Laid out in front of me was the aftermath of the previous evening’s storms. Boulders were strewn over the road and beyond. This beach has National Trust parking and is a haven for fair weather visitors, but there is equal majesty off season, nature in all her forms at this melting pot. Even as the debris was being cleared, the sun broke through and another fine day began, at this idyllic corner of North Cornwall.
Viv, from the National Trust, surveys the storm damage.
The calm after the storm.
A misty gown cloaked Port Quin for this morning re-visit. I walked out to the headland and the site of Doyden Castle, with its remaining Victorian tower. The greys, whites, blues and blacks fused together on the horizon, with the Rumps to the west and Port Isaac round to the east. Looking back along the narrow, peaceful inlet towards the hamlet of Port Quin on a high tide, it was hard to imagine this as the scene of shipwrecks in the past.
Theresa’s enduring affection for this inlet and its familiarity to her.
Looking back towards Port Quin, on a high tide.
To catch the evening light, I added Port Quin to my itinerary for April 10th, knowing that there’d also be a full tide, compared to the low tide for my last visit. I walked along the path to the mouth of the cove, for a breathtaking view back to the slipway, as well as west towards the Rumps. It was well worth the trip.
A visiting couple appreciate the light and more…
Port Quin at high tide, from the slipway.

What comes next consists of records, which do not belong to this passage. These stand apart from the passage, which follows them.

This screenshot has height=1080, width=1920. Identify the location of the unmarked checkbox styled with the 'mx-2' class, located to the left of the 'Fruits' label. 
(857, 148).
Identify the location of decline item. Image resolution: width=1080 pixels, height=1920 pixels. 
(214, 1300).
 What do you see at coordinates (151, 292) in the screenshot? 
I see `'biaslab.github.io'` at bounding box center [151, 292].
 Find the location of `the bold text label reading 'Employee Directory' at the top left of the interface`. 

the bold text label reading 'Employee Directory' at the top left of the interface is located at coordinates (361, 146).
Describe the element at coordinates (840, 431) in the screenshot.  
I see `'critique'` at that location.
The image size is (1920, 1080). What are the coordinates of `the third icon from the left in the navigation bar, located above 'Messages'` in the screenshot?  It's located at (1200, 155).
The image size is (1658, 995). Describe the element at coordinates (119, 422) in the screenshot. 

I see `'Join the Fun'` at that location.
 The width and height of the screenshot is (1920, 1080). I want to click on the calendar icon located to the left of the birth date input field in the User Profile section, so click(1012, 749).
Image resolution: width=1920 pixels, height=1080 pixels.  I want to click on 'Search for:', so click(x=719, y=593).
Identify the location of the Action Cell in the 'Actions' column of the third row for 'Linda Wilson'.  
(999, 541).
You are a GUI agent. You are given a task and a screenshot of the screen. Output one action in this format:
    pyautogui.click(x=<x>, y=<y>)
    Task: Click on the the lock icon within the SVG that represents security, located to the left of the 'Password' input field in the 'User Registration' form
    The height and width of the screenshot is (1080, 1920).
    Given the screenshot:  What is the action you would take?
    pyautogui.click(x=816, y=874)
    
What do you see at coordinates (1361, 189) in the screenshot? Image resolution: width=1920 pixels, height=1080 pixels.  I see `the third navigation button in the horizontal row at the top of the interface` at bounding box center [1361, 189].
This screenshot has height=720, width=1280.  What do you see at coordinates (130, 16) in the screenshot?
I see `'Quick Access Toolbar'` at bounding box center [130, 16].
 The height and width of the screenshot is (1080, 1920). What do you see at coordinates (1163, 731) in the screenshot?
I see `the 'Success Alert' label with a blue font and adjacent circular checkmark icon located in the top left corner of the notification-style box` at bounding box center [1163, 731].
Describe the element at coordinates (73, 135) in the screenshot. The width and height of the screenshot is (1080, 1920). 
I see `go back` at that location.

Port Quin is an unspoilt cove, just west of Port Isaac, and makes up the second of the manonabeach® “Port…” trilogy of visits. This is a great location to start a South West Coast Path walk. I would describe the section from Port Quin to Port Isaac as one of the most beautiful sections of the entire walk, although it’s hard on the calf muscles. I was on the beach at low tide to enjoy the caves there and to chat with Sam, who runs a kayak and coasteering school, part of his family’s diversification from farming. There are no shops here, but the scenery is breathtaking.
My chat with local man Sam, who is the 4th generation of his family at Port Quin.
The cove at Port Quin and one of its beach caves.